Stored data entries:
===============
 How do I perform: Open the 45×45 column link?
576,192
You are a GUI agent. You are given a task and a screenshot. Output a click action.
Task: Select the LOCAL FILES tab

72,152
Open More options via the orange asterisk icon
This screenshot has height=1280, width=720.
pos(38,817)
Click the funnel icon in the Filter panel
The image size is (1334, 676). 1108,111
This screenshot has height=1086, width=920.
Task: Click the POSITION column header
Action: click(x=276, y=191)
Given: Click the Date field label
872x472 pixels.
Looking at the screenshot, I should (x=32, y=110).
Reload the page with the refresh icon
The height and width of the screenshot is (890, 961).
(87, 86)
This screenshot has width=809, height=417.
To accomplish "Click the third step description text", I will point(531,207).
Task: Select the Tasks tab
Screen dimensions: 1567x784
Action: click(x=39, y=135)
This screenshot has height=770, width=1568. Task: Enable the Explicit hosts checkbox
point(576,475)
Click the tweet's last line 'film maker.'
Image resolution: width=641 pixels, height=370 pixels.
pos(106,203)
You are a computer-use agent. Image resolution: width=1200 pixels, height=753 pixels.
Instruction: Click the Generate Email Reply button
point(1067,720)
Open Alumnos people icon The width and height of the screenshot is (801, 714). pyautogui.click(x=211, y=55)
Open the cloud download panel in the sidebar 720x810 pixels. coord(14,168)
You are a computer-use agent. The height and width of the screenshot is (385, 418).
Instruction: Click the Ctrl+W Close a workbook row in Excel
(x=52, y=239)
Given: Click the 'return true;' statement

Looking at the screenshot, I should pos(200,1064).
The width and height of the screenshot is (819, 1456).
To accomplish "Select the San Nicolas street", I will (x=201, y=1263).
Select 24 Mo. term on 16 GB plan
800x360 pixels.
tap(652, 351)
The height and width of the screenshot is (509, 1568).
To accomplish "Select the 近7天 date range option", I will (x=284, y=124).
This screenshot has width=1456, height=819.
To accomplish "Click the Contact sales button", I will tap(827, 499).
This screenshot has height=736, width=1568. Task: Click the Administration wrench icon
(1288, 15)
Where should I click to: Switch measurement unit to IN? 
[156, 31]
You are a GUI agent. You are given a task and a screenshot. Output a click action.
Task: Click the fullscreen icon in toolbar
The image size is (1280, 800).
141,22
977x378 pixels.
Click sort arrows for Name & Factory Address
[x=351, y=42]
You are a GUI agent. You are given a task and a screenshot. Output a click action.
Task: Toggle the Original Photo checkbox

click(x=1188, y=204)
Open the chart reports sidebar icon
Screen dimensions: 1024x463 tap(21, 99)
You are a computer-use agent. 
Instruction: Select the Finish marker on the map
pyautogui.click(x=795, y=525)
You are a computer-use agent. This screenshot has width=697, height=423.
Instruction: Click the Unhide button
===============
* Task prompt *
Search the records for the word "computer" and copy every line where it occurs.

* Expected answer *
You are a computer-use agent. Image resolution: width=1200 pixels, height=753 pixels.
You are a computer-use agent. The height and width of the screenshot is (385, 418).
You are a computer-use agent. 
You are a computer-use agent. This screenshot has width=697, height=423.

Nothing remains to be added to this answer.